## ACTIVITY
Whenever a line in the listing below holds the string "computer", include it in the count. Say how many such lines there are and nothing more.

--- START ---

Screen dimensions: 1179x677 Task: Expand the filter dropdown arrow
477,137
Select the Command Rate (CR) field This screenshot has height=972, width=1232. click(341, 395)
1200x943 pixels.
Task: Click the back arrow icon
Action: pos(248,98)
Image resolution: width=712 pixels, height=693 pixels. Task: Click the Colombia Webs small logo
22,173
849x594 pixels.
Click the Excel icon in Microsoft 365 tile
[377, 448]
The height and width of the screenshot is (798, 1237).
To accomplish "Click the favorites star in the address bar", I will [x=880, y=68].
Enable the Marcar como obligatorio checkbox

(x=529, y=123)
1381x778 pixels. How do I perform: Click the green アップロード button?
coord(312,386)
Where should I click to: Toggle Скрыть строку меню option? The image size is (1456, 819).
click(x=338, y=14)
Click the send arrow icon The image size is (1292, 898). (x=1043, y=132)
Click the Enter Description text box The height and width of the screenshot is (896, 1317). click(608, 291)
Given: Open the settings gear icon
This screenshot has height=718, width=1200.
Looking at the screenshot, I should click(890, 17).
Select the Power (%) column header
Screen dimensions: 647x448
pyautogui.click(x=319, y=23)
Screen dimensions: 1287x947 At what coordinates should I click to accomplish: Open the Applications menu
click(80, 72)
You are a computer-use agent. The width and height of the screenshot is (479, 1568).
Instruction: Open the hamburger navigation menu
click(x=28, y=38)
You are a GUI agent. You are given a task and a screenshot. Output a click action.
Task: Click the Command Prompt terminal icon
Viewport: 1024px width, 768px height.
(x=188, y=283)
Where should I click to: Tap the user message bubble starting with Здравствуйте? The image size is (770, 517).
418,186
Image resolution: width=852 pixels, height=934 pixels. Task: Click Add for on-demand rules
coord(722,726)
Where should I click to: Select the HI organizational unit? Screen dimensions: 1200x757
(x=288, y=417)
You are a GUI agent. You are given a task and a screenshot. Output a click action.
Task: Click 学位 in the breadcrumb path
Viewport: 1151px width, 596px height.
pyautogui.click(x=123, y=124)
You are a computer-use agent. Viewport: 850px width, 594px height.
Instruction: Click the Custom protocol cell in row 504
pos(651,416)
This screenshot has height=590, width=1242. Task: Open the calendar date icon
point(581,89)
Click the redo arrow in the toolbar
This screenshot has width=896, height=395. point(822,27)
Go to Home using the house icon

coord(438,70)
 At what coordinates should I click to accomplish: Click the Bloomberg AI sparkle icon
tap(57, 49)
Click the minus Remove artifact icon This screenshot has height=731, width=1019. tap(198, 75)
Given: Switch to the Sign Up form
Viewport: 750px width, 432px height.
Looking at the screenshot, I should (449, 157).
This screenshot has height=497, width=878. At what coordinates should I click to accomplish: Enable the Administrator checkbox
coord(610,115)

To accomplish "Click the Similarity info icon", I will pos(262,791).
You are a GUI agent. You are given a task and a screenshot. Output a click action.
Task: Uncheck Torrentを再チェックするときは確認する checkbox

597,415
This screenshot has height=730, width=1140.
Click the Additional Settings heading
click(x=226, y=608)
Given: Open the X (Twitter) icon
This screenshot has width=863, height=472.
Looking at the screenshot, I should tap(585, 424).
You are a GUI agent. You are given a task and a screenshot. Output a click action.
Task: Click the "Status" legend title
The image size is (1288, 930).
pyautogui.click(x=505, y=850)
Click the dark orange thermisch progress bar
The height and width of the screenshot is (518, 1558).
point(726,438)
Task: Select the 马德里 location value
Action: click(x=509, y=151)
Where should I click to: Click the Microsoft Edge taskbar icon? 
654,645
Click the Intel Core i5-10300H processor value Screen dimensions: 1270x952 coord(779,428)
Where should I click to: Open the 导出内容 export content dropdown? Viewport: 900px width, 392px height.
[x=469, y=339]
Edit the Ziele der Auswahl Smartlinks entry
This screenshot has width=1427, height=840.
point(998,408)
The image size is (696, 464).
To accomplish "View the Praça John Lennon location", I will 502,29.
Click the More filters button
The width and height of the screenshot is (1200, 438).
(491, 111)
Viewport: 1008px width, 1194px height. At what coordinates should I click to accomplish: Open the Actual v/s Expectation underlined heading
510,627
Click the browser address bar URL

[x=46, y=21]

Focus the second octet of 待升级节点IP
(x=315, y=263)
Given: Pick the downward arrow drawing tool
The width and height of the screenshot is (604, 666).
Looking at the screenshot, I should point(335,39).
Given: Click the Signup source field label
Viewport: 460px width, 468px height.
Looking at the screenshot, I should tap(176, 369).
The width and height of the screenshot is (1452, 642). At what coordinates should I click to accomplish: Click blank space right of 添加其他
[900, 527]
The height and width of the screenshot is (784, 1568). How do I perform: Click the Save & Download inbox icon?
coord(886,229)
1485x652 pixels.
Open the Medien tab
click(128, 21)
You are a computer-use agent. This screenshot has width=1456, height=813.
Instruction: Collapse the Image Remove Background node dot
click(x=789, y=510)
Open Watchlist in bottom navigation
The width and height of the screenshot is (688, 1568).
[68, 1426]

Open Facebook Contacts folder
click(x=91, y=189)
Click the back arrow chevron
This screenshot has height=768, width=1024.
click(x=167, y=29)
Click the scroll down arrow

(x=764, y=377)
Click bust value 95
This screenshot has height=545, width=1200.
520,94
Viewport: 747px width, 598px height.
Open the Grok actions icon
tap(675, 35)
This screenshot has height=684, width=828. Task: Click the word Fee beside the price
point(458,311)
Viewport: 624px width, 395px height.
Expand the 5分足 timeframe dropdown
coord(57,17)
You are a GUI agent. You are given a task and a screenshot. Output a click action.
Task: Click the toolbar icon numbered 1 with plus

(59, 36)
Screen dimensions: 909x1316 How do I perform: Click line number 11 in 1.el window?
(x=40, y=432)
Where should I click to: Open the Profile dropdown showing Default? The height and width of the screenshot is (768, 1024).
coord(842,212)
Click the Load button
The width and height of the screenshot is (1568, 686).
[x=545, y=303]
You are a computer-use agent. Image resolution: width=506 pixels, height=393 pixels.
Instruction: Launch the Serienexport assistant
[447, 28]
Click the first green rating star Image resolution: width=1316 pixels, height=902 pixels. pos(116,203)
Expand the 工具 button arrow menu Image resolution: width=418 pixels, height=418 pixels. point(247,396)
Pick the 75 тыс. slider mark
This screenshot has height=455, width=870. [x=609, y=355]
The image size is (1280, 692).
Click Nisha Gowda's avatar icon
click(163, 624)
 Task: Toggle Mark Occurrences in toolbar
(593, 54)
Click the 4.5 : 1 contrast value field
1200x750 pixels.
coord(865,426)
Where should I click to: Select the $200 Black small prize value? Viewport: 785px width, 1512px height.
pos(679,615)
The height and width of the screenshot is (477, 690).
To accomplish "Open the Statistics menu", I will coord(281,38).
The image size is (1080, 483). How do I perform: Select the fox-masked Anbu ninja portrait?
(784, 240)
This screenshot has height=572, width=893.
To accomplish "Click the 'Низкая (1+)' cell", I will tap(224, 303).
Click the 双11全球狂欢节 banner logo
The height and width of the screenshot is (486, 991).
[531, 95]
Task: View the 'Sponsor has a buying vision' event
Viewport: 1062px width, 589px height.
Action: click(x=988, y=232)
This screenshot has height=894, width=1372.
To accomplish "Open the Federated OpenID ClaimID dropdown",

--- END ---

## ANSWER TO THIS TASK
4